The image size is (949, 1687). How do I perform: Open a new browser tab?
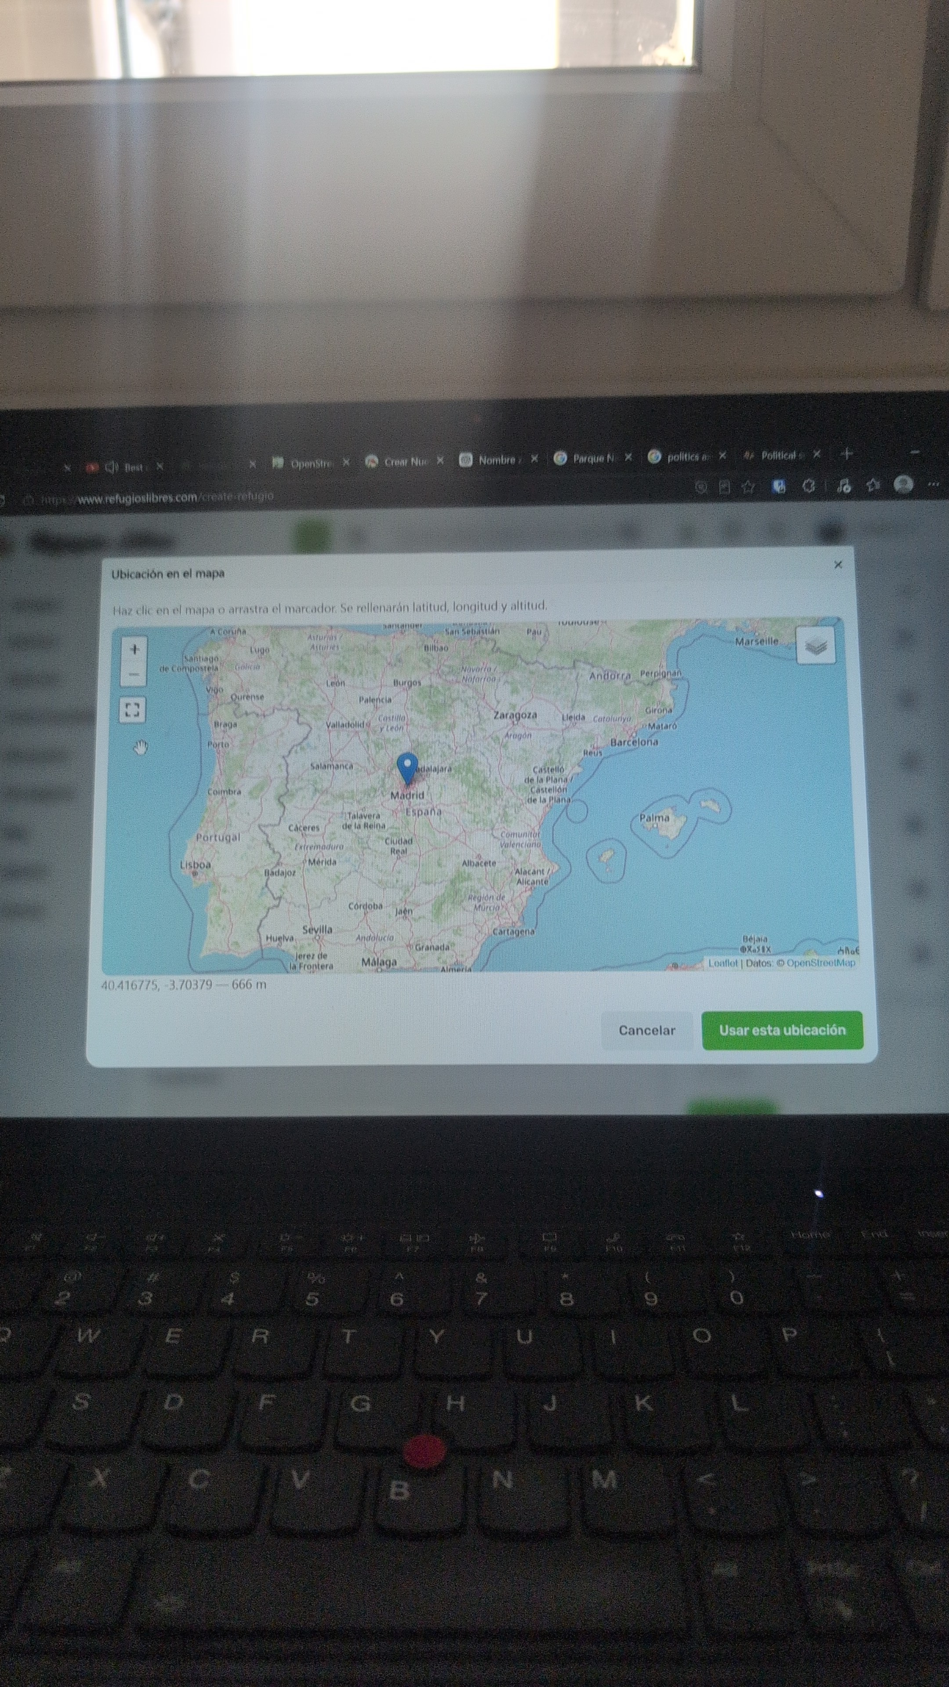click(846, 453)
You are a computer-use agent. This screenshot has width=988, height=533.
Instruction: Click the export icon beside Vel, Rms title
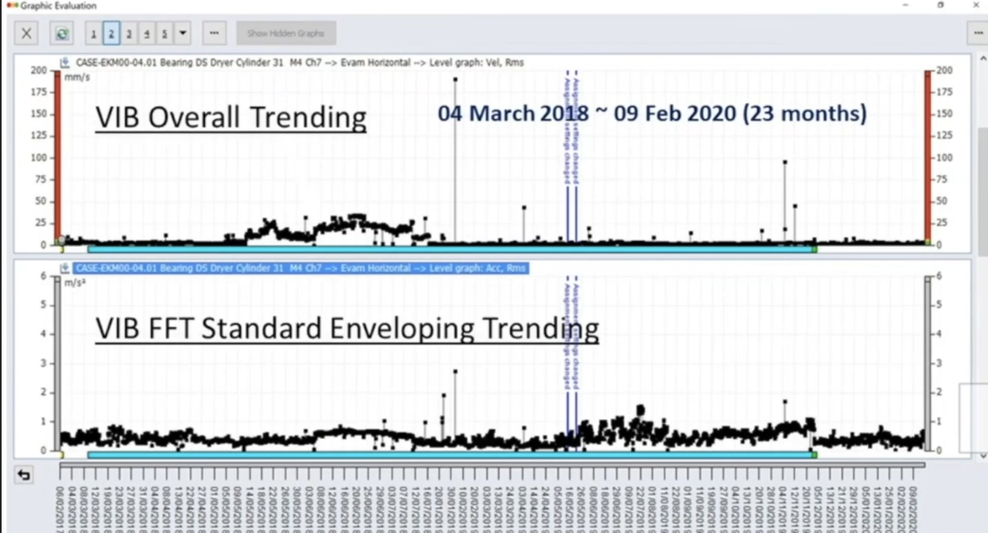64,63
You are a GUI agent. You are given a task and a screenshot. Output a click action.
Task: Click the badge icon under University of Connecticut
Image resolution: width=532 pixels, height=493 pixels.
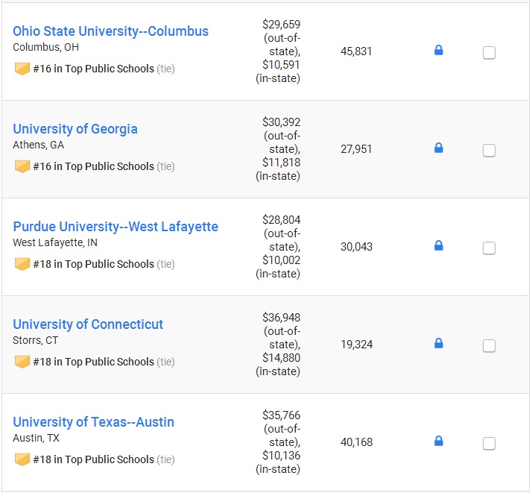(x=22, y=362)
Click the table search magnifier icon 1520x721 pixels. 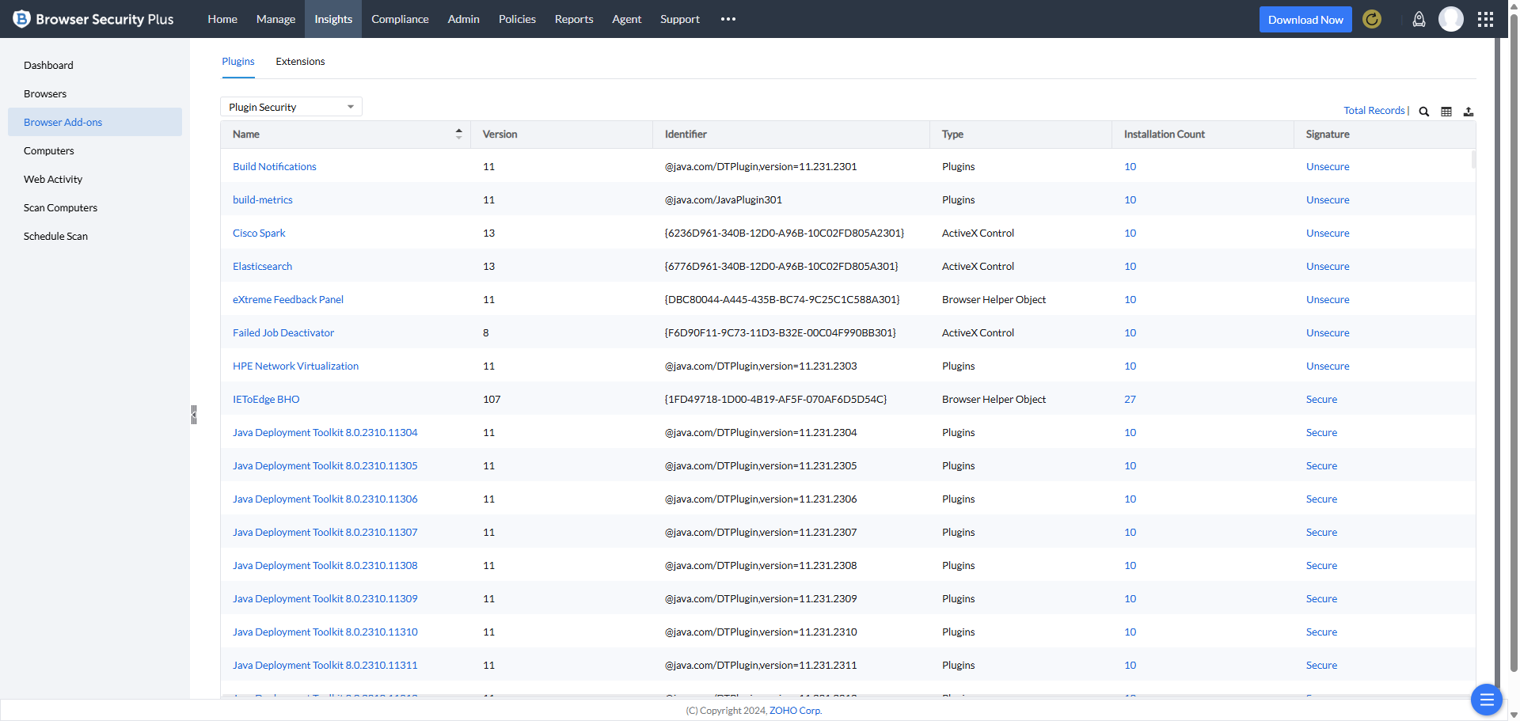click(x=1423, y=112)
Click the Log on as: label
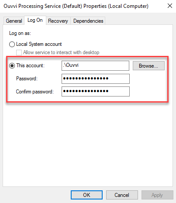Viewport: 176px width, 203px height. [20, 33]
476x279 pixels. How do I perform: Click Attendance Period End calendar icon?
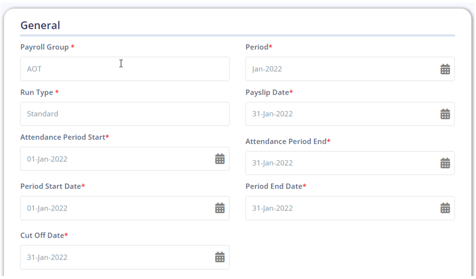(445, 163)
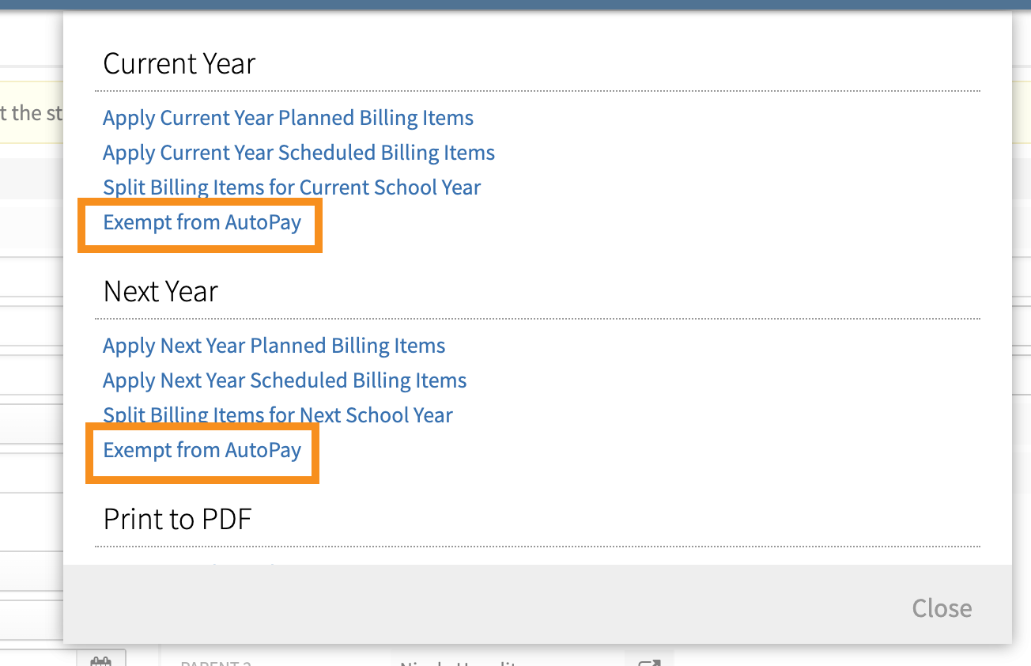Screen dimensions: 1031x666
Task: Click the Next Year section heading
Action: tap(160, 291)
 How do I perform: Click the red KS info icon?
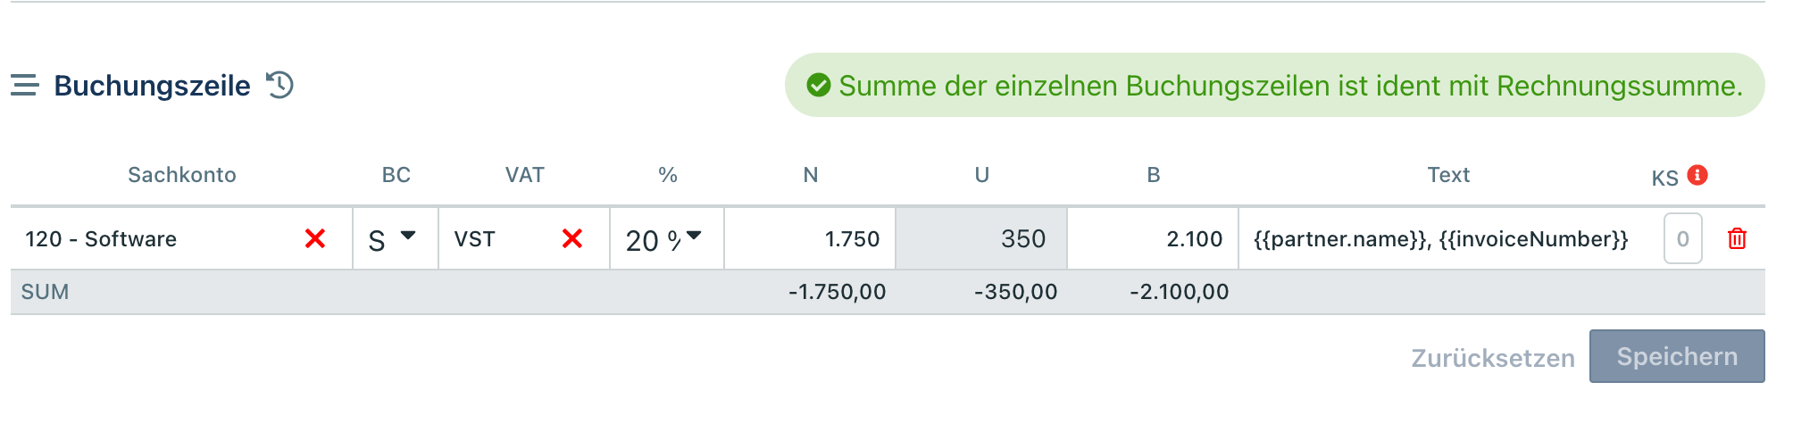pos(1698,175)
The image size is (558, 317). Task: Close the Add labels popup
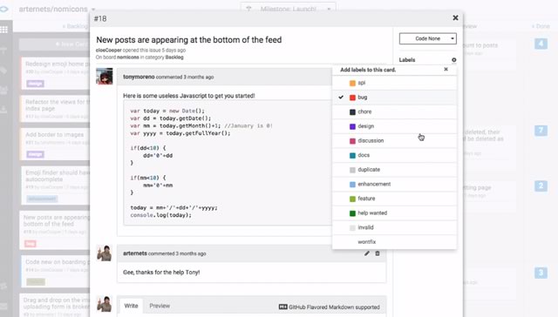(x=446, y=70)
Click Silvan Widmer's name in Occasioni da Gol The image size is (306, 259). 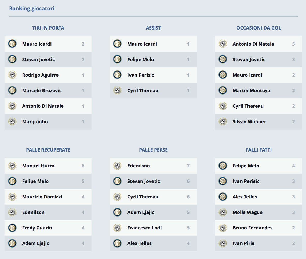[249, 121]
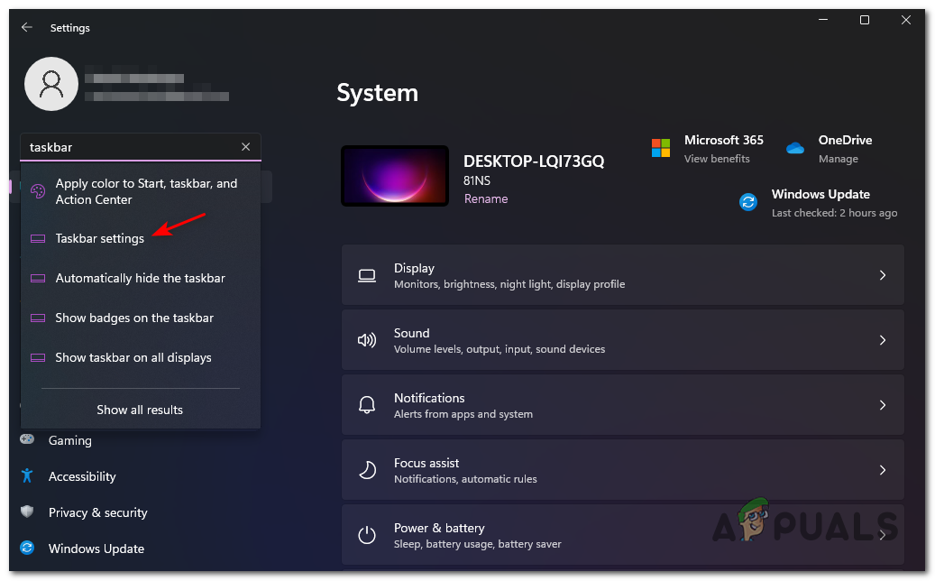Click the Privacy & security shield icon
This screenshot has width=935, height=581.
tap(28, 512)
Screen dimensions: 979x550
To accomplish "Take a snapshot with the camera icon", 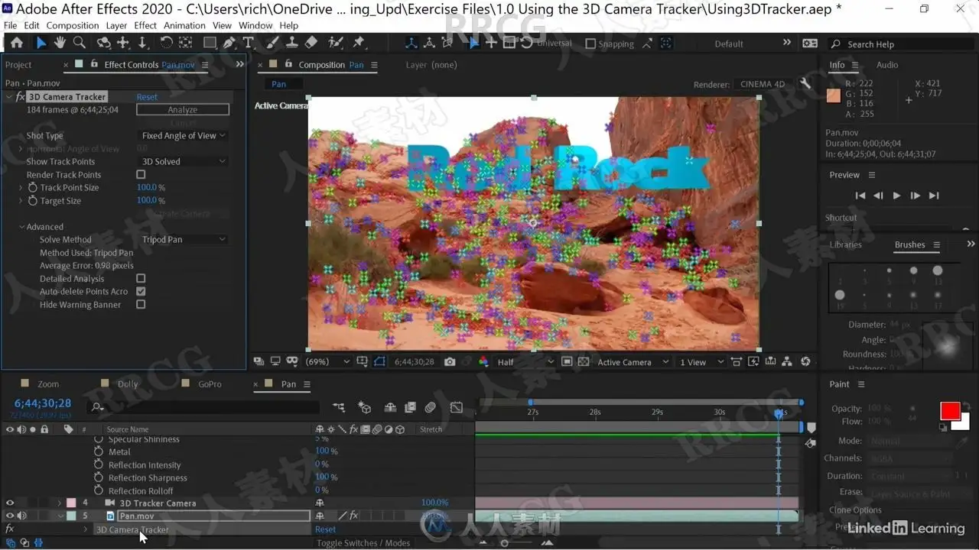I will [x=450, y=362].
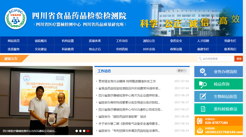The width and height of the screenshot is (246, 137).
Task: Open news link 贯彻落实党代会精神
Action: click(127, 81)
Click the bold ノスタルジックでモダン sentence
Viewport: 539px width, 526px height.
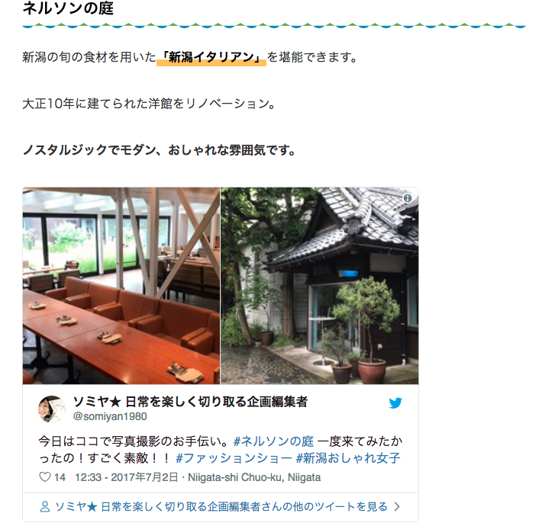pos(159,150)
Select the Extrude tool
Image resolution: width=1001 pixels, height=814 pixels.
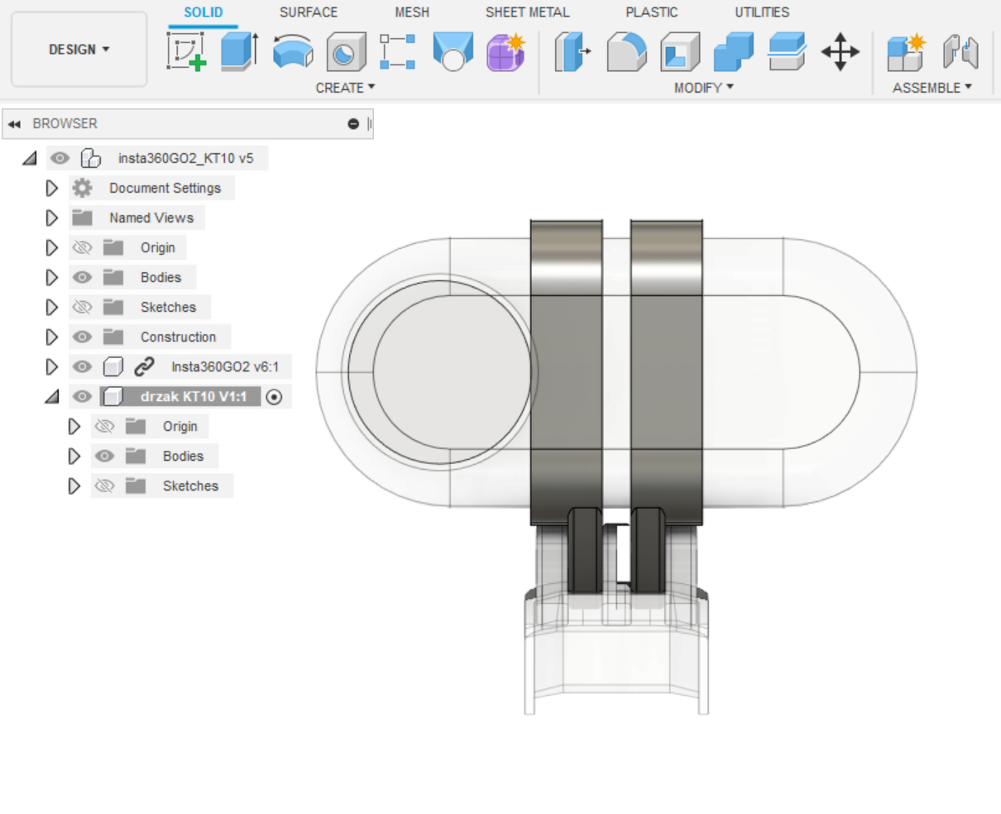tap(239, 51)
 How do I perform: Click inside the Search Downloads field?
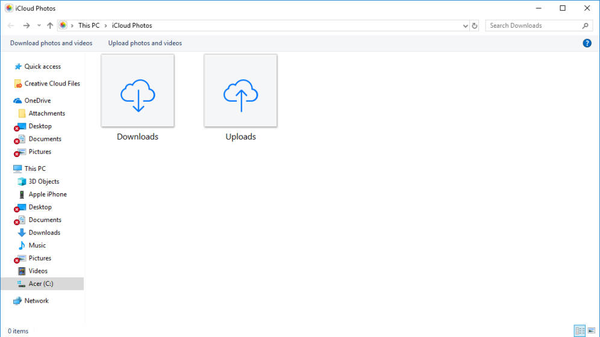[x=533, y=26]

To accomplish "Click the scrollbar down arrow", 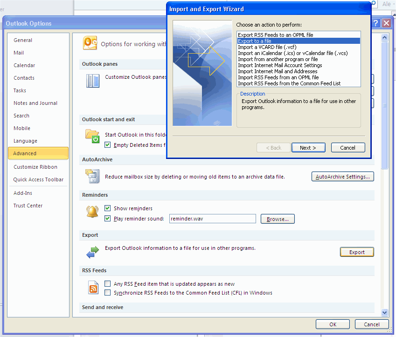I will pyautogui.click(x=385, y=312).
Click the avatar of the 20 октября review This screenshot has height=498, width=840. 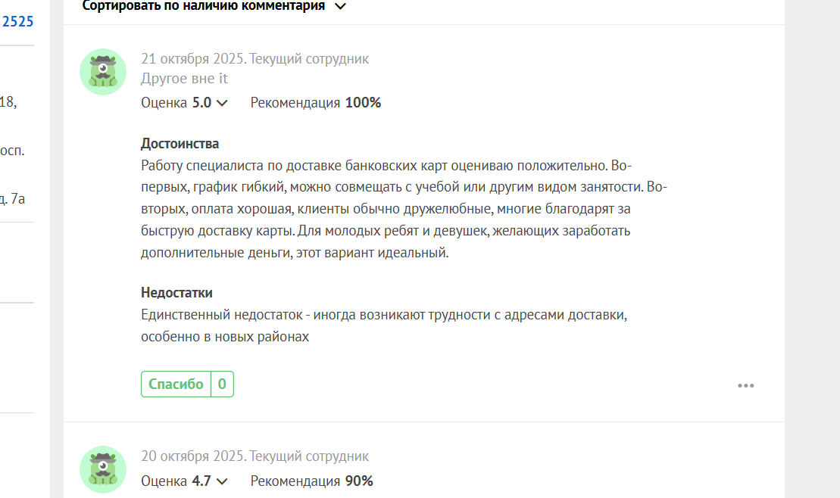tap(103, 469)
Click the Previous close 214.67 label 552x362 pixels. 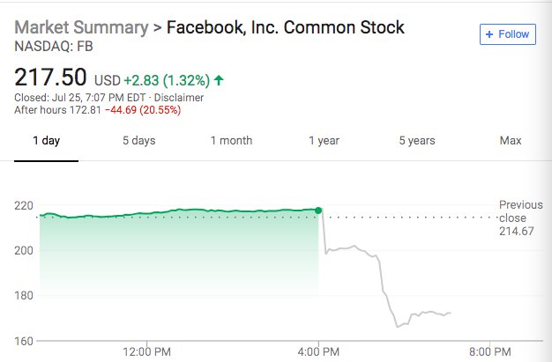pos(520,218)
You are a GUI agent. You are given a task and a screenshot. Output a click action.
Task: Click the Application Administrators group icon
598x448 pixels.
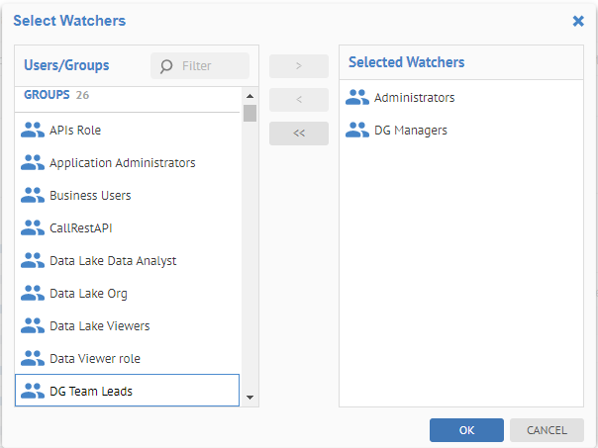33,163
★ ★ ★ ★
YOUR GOAL :: Which lines run from the one containing "Task: Click the Application" to the end of the data above? Set down those lines exactly, and only those, without any pictures.

OUTPUT FOR THIS TASK ::
Task: Click the Application Administrators group icon
598x448 pixels.
33,163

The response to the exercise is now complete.